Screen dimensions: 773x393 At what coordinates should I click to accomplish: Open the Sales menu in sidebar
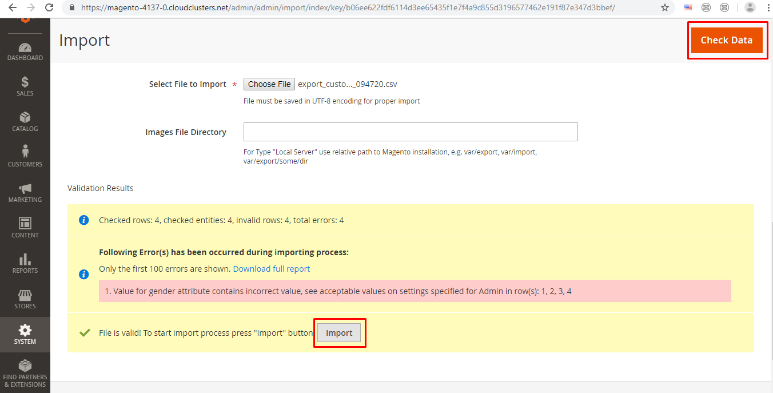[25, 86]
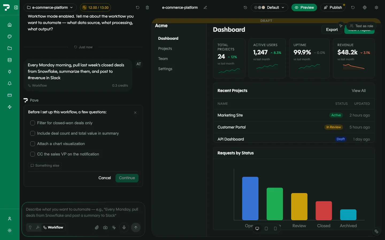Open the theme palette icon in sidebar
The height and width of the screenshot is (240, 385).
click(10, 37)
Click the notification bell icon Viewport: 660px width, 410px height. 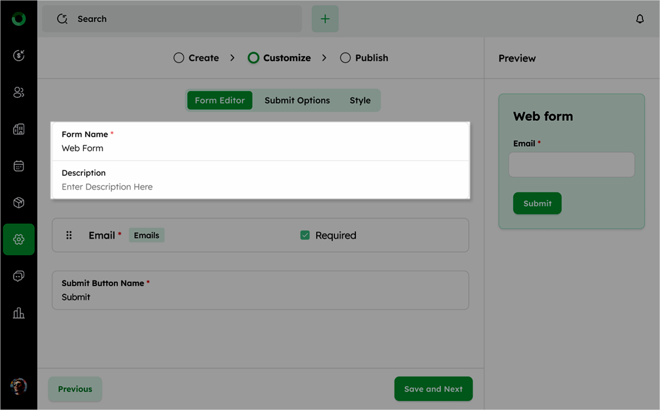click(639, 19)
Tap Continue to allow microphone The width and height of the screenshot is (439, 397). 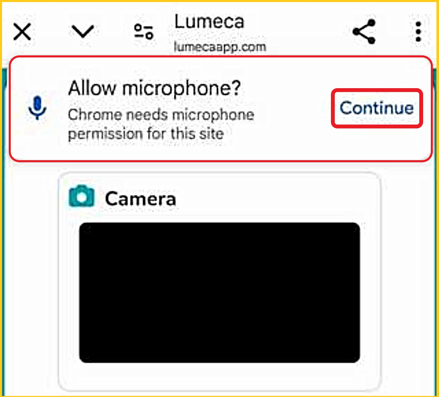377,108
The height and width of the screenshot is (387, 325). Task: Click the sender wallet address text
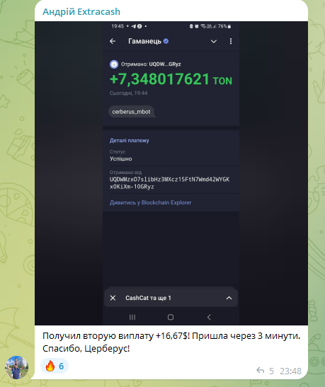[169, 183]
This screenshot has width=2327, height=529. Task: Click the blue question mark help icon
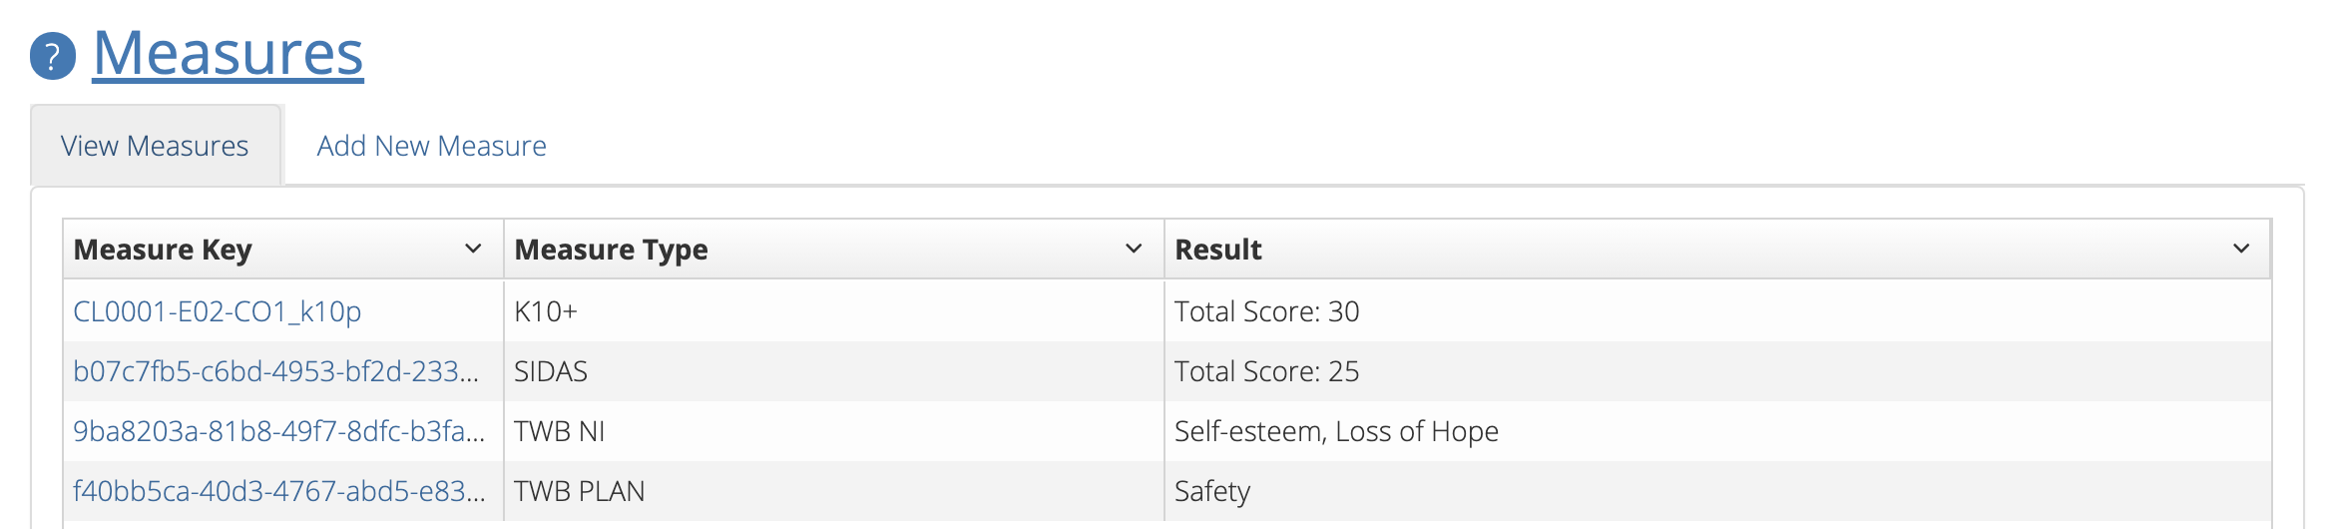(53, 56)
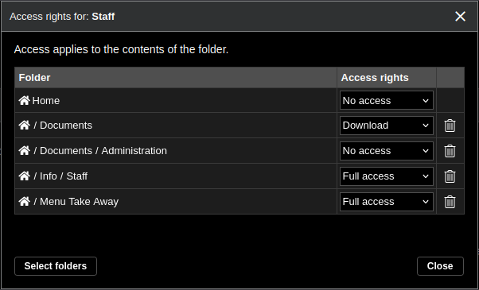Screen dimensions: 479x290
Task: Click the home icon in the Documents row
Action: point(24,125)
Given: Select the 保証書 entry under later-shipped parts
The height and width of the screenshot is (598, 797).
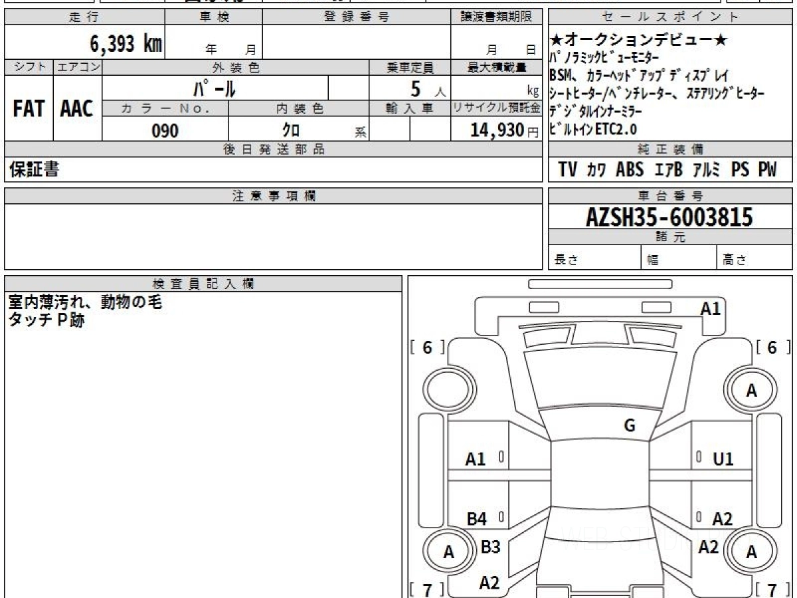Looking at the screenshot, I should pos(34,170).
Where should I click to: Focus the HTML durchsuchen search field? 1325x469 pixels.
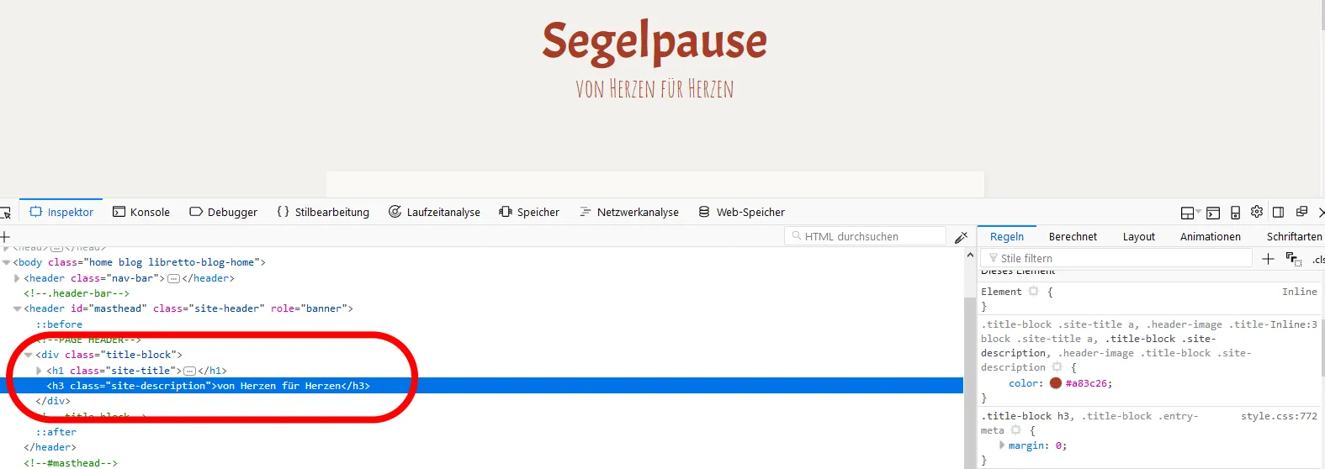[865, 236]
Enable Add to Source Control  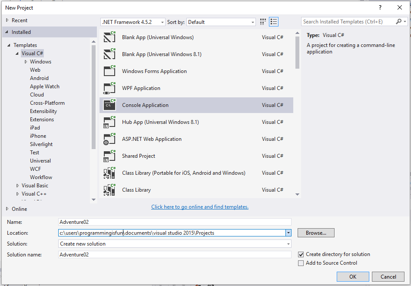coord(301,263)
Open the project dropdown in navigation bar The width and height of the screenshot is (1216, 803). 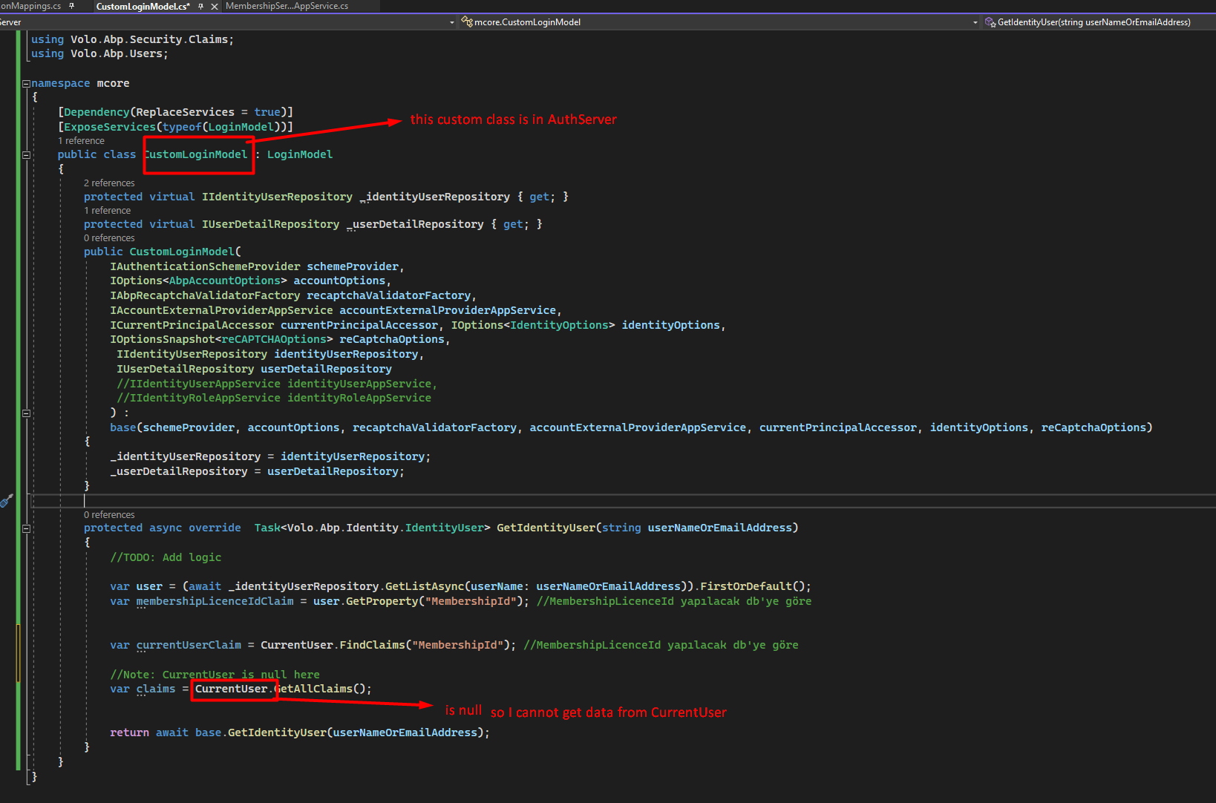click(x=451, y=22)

------------------------------------

**EXERCISE DESCRIPTION**
From the records above, transcribe only the stretch from the line with "The height and width of the screenshot is (387, 325)." through the line with "Given: Select the", keeping both ends. Omit pictures.

**RESULT OF THIS EXERCISE**
The height and width of the screenshot is (387, 325). Task: Click the sender wallet address text
[169, 183]
This screenshot has width=2327, height=529. Task: Click the blue question mark help icon
(53, 56)
Screen dimensions: 479x290
Task: Click the home icon in the Documents row
Action: point(24,125)
Given: Select the 保証書 entry under later-shipped parts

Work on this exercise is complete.